By Jon Burstein, Sun-Sentinel

9:02 p.m. EST, November 18, 2011

The founder of a Lake Worth-based precious metals firm that was a front for a $29.5 million fraud was sentenced Friday to more than 12 years in prison.

Jamie Campany, the owner of the grandiose-sounding Global Bullion Exchange, took money from more than 1,400 customers nationwide who thought precious metals would be good to have in uncertain economic times. The firm told customers that the metals would be stored at secured locations until they wanted to sell.

But those metals were never bought, Campany admitted. Global Bullion Exchange was a Ponzi scheme, with old clients getting paid with new clients’ money.

Global Bullion Exchange often would run the addresses of potential customers through Google Earth to check the size of their homes, Campany told ABC’s “Nightline” last month. The bigger the home, the more money that could be squeezed out using high-pressure sales tactics, Campany said.
Video: See crimes caught on camera

Global Bullion Exchange was part of an explosion of precious metals firms that set up shop in Broward and Palm Beach counties, operating in what has been a largely unregulated niche of the precious metals industry.
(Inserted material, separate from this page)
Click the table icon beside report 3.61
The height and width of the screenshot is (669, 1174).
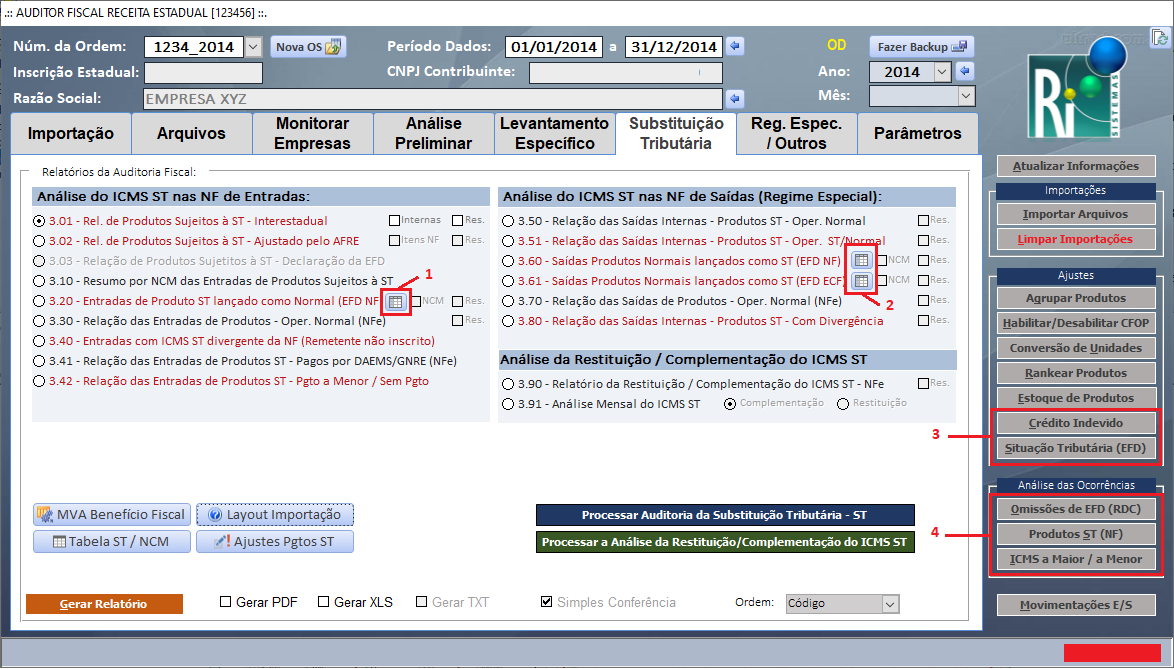point(861,281)
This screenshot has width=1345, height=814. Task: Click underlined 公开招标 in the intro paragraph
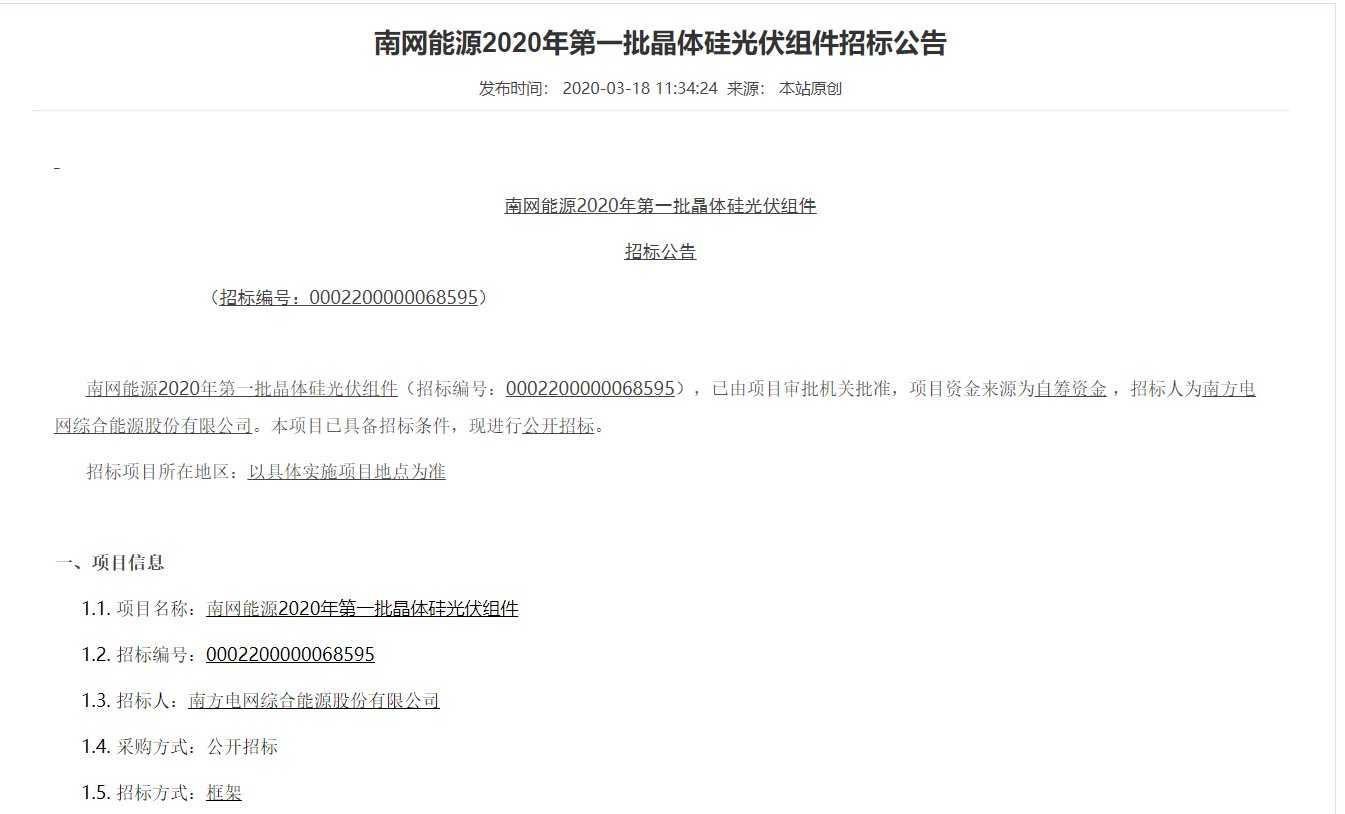(558, 426)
More than 45 firms opened locally between 2007 and last year, most offering gold, silver and palladium via heavily financed transactions.
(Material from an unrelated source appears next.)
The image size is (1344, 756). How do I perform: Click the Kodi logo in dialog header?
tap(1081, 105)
A Sun-Sentinel investigation in March found that convicted felons and people with checkered regulatory histories were able to operate such businesses with little'if any'scrutiny. Nine precious metals firms in South Florida have left customers suffering total losses of more than $91 million, according to court records.

Campany, 48, apologized Friday in Fort Lauderdale federal court, calling what he did “wrong, selfish and irresponsible.” Since Global Bullion Exchange closed in December 2009, Campany has been cooperating with federal authorities, as well as attorneys trying to recover money for investors.
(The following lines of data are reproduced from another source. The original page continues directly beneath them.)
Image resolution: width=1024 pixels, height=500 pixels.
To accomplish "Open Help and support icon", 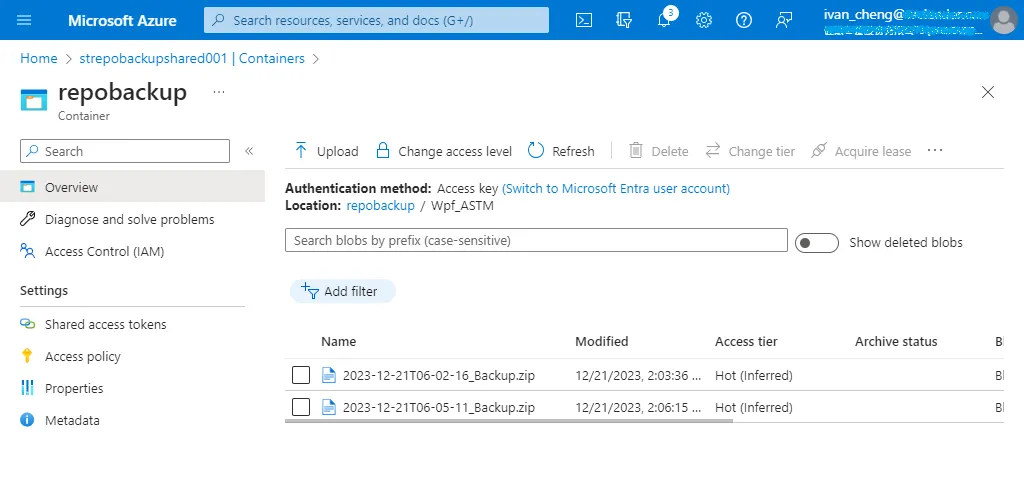I will point(744,20).
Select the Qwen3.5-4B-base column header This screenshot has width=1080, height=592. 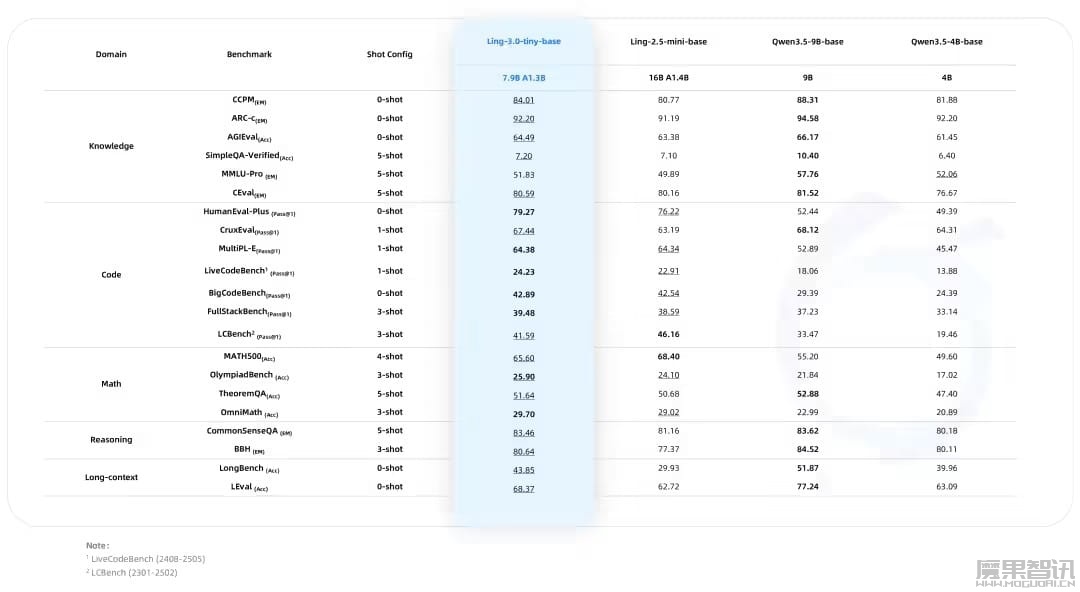tap(946, 41)
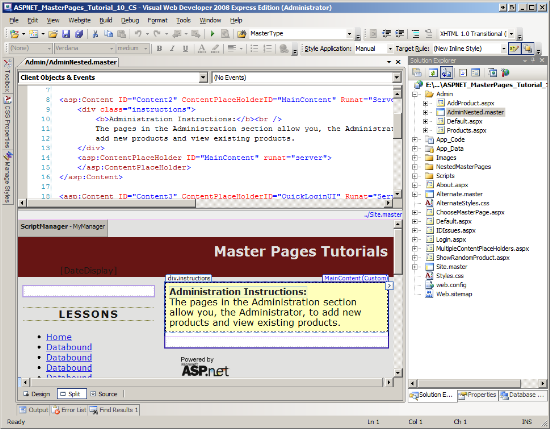550x429 pixels.
Task: Click the Save All toolbar icon
Action: point(79,34)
Campany, of Delray Beach, pleaded guilty in August to one count of mail fraud and one count of wire fraud. Under his plea deal, he faced at least 10 years in prison and up to 12 1/2 years.

U.S. District Judge James I. Cohn said the toughest possible sentence was warranted for the fraud that cost some investors their life’s savings.

“I think we must be the Ponzi scheme capital of the world here in South Florida,” Cohn said.

It’s unclear if Global Bullion Exchange clients will get any money back, said Daniel Stermer, the attorney tasked with trying to recover the funds. He has been filing lawsuits against people and businesses that had been affiliated with Global Bullion Exchange.

Stermer sued Campany in Miami-Dade Circuit Court, alleging Global Bullion Exchange sought out elderly customers. The majority of the firm’s 20 largest clients were senior citizens. One 87-year-old man lost $686,000 to the company before he died.

Christopher Bruno, Campany’s attorney, denied that Global Bullion Exchange targeted the elderly. The firm had its most success getting money from men who own small businesses, Bruno said.

Much of the money raised by Global Bullion Exchange went to the brokers working the phones. The company’s tax returns for 2007 show that 77 percent of the firm’s gross receipts went to brokers.

Even with Campany’s sentencing, some questions still remain involving Global Bullion Exchange, particularly what happened to $500,000 in silver bars. Campany has told deputies from the Palm Beach County Sheriff’s Office that the day after Global Bullion Exchange shut down, the bars were stolen from an U-Haul he had parked along an unlit gravel road in Delray Beach.

Prior to forming Global Bullion Exchange, Campany ran two other precious metals firms'Barclay Trading Group and The Bullion Group Inc. Both were operated out of West Palm Beach.

Bruno argued Friday that his client resorted to running Global Bullion Exchange as a Ponzi scheme after he was ripped off by a Miami-based firm involved in financing the purchase of precious metals. By December 2009, Campany realized that he had evolved into a financial predator and voluntarily shut down the firm, Bruno said.

Campany then went to federal authorities on his own, admitting what he had done, Bruno said. Campany was arrested in June.

“There is simply no excuse for my actions,” Campany told Cohn.

The judge agreed.

“I have no sympathy for you, no sympathy at all,” Cohn told Campany. “My sympathy is with the victims.”